ESPE2023 Poster Category 1 Fat, Metabolism and Obesity (97 abstracts)
1Departments of Pediatrics, Kuopio University Hospital and University of Eastern Finland, Kuopio, Finland. 2Department of Clinical Genetics, Helsinki University Hospital, Helsinki, Finland. 3Department of Pediatrics, Kymenlaakso Central Hospital, Kotka, Finland
Background: Maternal preeclampsia has been associated with increased risk for later metabolic disturbances in the offspring.
Objective: We investigated whether maternal preeclampsia influences insulin sensitivity (IS) and low-grade inflammation in young adulthood and whether unfavourable metabolic features in childhood predict low IS at 20 years of age.
Methods: Forty-seven 20-year-old subjects (25 women) born from preeclamptic pregnancies (PRE) and 55 controls born from non-preeclamptic pregnancies (non-PRE, 36 women) were studied. Previously, 38 of these PREs and 46 of the non-PREs had been studied at the age of 12 years. Body mass index (BMI), BMI adjusted for sex and adult height (BMIadj) (at age 12 years), and waist-to-height-ratio (WHtR) were calculated. Fasting serum insulin, IGFBP-2, high-molecular-weight adiponectin (HMW-adipo), triglycerides, HDL cholesterol, high-sensitivity CRP (hs-CRP), interleukin-1 receptor antagonist (IL-1Ra) and blood glucose were measured.

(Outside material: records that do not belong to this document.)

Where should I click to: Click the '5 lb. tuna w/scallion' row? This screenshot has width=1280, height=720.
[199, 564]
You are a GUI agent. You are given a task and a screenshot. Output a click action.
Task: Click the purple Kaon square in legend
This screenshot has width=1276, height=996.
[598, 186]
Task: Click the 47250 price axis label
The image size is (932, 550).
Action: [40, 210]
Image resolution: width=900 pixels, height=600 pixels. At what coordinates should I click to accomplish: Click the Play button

IS was estimated by Quantitative Insulin Sensitivity Check Index (QUICKI).
Results: The PRE subjects had lower HMW-adipo (1.69 vs. 2.24 mg/ml, P=0.027) and HDL cholesterol (1.42 vs. 1.56 mmol/l, P=0.024) concentrations than the controls at 20 years of age. The means of other measured parameters had no difference between the PRE and non-PRE groups (P>0.05 for all). The PREs in the lowest QUICKI tertile (n=16) had lower IGFBP-2 (124.9 vs. 255.1 ng/ml, P<0.001), higher hs-CRP (3.82 vs. 1.71 mg/l, P=0.004) and IL-1Ra (544.7 vs. 250.3 pg/ml, P<0.001) concentrations and WHtR (0.52 vs. 0.46, P=0.014) than the PREs with higher IS (n=31). In the non-PREs, those in the lowest QUICKI tertile (n=18) had higher BMI (26.7 vs. 22.4 kg/m2, P=0.011) than those with higher IS (n=37), otherwise the differences between the two QUICKI groups in the corresponding parameters were similar as in the PREs. In the controls, the difference in IGFBP-2 and hs-CRP concentrations was dependent on BMI. In the whole study population and in the non-PREs, higher BMIadj at 12 years predicted low QUICKI at 20 years (n=84, β=-0.374, P=0.025 and n=46, β=-0.750, P=0.003, respectively). In the PREs, none of the parameters measured at 12 years predicted low QUICKI at 20 years of age.
Conclusion: Young adults born from preeclamptic pregnancies did not have reduced IS compared with controls. At 20 years of age, those with lowest IS had higher low-grade inflammation markers and lower IGFBP-2 concentrations; in the PRE group all differences were BMI-independent. In those exposed to maternal preeclampsia, other factors than childhood BMI may affect reduced IS in young adulthood.